= Ottawa Fashion Week =

Ottawa Fashion Week is a nonprofit event which takes place in Ottawa, Ontario, Canada biannually, in February and September. OFW is a platform for local and international designers to showcase their fashion creations, both to the citizens of Ottawa and to visitors to the Canada's capital city from around the world. Since its beginnings in 2003, OFW has grown each year, and includes major fashion productions. It is a business opportunity for members of the fashion and art industry as well as a venue for career growth for designers and artists.

The event ended After 11 seasons, Ottawa Fashion Week pulled the plug on the semi-annual showcase of designers. in 2014.

In 2024 a new owner Kataryn Tataryn is running the events and shows under the name Fashion Week Ottawa with the original owners blessing.

== Venue ==

In 2012 the venue for the events was the Ottawa Convention Centre, which is a newly built glass and steel building of architectural interest, a landmark in the city's landscape, situated by the banks of the Rideau Canal. The main event was held in the spacious Canada Hall and the pre-function space overlooking the canal. In 2013 and 2014 the event was held at the Casino Lac Leamy in nearby Gatineau, Quebec.
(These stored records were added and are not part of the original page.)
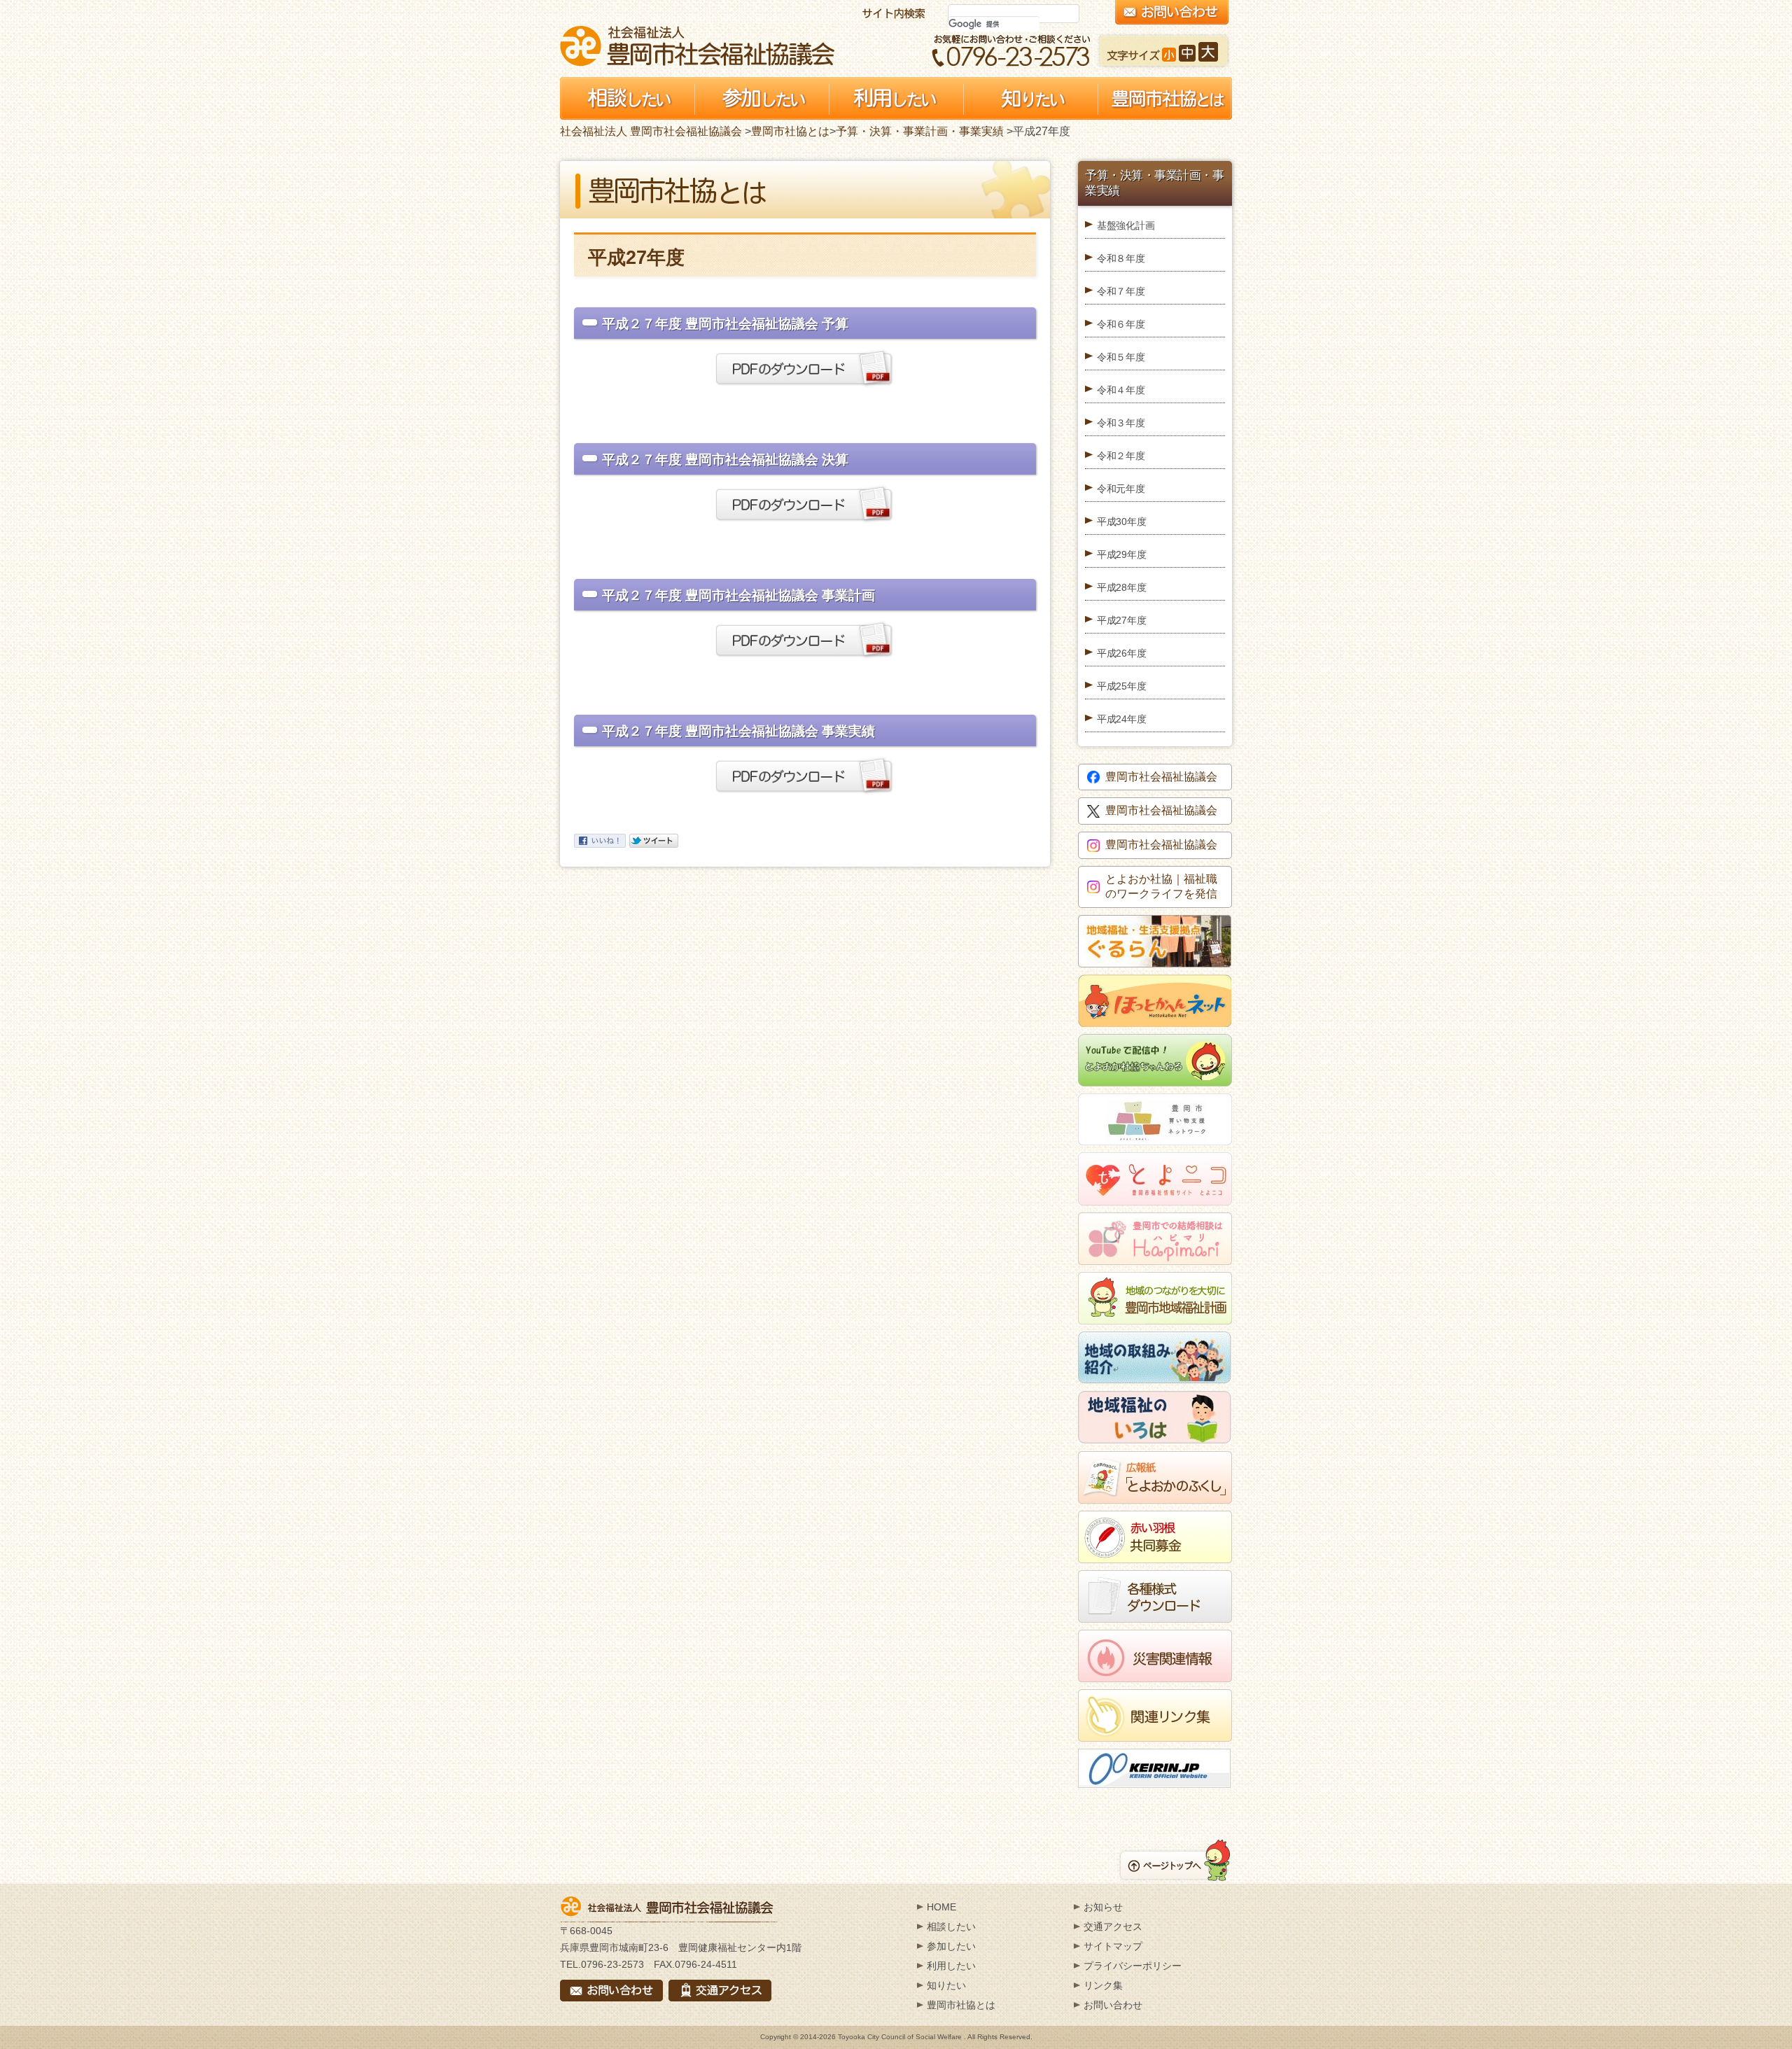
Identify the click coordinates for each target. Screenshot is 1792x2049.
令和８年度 (1121, 258)
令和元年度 (1121, 488)
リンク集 (1103, 1985)
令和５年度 (1121, 357)
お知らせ (1103, 1906)
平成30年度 (1121, 521)
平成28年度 (1121, 587)
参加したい (951, 1946)
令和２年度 (1121, 455)
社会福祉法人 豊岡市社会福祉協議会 (697, 46)
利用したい (951, 1965)
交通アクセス (1113, 1926)
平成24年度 (1121, 719)
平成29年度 (1121, 554)
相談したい (951, 1926)
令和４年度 (1121, 390)
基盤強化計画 (1125, 225)
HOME (941, 1906)
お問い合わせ (1113, 2004)
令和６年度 (1121, 324)
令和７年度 (1121, 291)
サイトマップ (1113, 1946)
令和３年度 (1121, 422)
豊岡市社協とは (790, 131)
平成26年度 (1121, 653)
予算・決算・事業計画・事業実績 (920, 131)
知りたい (946, 1985)
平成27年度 (1121, 620)
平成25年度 (1121, 686)
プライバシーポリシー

In 2024 Kataryn revived the show and the venue for the events was The Art Court in Ottawa, The Arts Court is a vibrant cultural hub where the creative community gathers to use state-of-the-art spaces while collaborating with Ottawa’s leading artists and multi-disciplinary arts organizations.

== Well-known labels ==

Some well-known labels that have showcased at Ottawa Fashion Week include Rudsak, House Tataryn, Vibe the People, Jessica Biffi, Adrian Wu, Jeanne Beker, Simon Ekrelius, Joseph Ribkoff, and Elene Hinke.